Os cuidados não correspondem de forma alguma à totalidade do sistema económico mas assumem no seu seio um lugar estratégico porque todos e todas precisamos deles ao longo da vida. O velhíssimo, mas actual relatório da Comissão “Cuidar o Futuro” (1998) a que Maria de Lurdes Pintassilgo presidiu, refere que “o cuidado - para com nós próprios, uns para com os outros, e para com o ambiente em que vivemos - é o único fundamento seguro para a melhoria sustentável da qualidade de vida”.

Ainda que o bem-estar possa assumir significados muito diversos para cada pessoa, há sem dúvida traços comuns e entre eles o direito a cuidar e a ser cuidado bem como o direito a um ambiente saudável são certamente fundamentais.


“o cuidado - para com nós próprios, uns para com os outros, e para com o ambiente em que vivemos - é o único fundamento seguro para a melhoria sustentável da qualidade de vida”


As organizações de economia social e solidária, porque se alicerçam numa matriz centrada no cuidado, onde a preocupação determinante é garantir bem-estar e não o lucro, podem pois ser mais facilmente capazes de reagir à lógica mercantil que tenta colonizar todos os aspectos da nossa vida. Podem assumir a solidariedade e a cooperação como dimensões norteadoras da acção e podem defender uma outra ecologia, mais integral, onde cuidemos de nós, das nossas comunidades e do planeta, criando uma nova responsabilidade social pela sustentabilidade da vida.


Por Graça Rojão, fundadora e dirigente da CooLabora – Intervenção Social


Bibliografia

ATIENZA, M. et al. (2019). Guía de análisis de prácticas de corresponsabilidad en la economía social y solidaria. Madrid: Mares [ebook]

COELHO, L. (2011). Mulheres e Desigualdades em Portugal: conquistas, obstáculos, contradições e ameaças. E-Cadernos do Centro de Estudos Sociais da Universidade de Coimbra.

Comissão Independente População e Qualidade de Vida. (1998). Cuidar o futuro: Um programa radical para viver melhor. Lisboa, Trinova Editora.

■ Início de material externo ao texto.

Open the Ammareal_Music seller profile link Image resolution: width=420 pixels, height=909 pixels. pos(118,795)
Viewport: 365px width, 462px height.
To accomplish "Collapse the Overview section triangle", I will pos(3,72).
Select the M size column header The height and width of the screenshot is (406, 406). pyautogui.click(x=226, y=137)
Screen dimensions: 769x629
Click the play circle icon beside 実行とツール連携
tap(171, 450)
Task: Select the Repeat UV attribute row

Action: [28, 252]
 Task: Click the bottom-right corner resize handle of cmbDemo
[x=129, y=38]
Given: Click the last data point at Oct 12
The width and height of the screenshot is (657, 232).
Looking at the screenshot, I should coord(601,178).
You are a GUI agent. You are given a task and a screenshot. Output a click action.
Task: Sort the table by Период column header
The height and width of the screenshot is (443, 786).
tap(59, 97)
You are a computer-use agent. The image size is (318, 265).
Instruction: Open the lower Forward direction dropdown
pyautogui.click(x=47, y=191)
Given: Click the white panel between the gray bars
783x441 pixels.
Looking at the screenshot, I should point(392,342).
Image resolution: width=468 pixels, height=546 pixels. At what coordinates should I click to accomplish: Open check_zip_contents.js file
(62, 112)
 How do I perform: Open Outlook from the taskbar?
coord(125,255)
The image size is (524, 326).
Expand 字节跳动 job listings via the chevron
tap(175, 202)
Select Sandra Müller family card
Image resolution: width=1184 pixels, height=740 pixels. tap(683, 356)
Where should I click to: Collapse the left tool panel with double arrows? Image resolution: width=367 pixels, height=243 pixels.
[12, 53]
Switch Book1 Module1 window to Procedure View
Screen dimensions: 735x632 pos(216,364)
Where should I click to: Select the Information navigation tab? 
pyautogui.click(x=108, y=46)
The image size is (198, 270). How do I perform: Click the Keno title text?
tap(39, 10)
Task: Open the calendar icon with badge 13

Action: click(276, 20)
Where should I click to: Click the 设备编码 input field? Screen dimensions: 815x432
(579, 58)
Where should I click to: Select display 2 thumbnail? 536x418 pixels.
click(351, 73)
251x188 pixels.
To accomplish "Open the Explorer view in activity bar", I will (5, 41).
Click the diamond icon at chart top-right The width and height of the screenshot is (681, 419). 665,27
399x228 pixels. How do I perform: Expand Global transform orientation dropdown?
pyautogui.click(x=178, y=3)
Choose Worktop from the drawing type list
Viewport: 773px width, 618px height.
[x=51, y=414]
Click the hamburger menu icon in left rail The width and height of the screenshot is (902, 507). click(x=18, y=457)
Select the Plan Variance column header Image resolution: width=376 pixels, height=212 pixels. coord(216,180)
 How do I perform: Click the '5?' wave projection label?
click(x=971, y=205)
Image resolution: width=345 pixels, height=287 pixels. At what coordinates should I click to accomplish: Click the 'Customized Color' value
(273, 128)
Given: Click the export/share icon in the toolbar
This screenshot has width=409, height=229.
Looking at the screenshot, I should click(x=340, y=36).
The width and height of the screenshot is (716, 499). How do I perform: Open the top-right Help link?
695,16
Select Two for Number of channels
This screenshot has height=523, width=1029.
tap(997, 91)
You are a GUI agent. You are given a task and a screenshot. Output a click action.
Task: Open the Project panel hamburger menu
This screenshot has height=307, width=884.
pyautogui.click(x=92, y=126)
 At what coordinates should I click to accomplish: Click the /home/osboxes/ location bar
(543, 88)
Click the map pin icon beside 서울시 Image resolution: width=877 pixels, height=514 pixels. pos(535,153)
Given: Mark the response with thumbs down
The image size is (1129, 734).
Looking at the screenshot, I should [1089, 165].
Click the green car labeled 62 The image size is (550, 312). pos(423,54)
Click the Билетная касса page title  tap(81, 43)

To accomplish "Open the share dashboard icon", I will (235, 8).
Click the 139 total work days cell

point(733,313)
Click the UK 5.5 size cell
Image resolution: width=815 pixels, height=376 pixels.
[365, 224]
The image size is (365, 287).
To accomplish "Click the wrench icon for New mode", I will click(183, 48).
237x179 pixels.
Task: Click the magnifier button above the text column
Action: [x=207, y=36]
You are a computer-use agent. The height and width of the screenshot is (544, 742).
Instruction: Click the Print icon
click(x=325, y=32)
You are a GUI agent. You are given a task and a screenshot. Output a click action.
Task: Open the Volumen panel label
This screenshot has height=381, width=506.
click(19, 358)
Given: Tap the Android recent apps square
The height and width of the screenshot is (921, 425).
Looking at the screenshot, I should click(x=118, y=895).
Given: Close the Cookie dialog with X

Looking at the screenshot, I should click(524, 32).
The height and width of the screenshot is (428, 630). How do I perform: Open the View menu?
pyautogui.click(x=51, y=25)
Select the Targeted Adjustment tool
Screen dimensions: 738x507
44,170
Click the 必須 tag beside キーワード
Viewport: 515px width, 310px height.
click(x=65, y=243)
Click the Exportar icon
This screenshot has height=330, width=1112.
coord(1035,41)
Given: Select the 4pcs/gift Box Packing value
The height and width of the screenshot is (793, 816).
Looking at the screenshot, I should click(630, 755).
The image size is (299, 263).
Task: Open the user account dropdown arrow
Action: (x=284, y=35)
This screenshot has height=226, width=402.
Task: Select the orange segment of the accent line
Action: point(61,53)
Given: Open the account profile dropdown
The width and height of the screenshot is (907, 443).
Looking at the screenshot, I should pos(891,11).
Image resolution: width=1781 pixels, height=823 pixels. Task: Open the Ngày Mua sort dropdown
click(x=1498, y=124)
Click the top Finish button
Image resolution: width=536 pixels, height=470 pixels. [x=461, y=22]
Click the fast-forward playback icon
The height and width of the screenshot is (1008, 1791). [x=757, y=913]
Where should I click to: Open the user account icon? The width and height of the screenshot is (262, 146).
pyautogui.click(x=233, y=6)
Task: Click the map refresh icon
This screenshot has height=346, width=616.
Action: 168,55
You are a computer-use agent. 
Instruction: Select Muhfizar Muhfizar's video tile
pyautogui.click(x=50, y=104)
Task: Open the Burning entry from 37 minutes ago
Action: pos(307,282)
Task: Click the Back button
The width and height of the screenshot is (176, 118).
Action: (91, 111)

PEREIRA, Maria Cristina S. (2013). Mulheres, Trabalho e Cuidado. A Construção da Igualdade na Intersecção dos Mundos Privado e Público na UE. Tese de doutoramento, Universidade de Coimbra. Retirado de http://hdl.handle.net/10316/24276

PRIETO, L. P., & Domínguez-Serrano, M. (2015), Una reformulación feminista del Decrecimiento y el Buen Vivir. Contribuciones para la sostenibilidad de la vida humana y no humana. Revista de Economía Crítica, nº19: 34 - 57

SCHOLZ, R. Feminismo–Capitalismo–Economia–Crise: objecções da crítica da dissociação-valor a algumas abordagens da actual crítica feminista da economia [Exit!, 2013].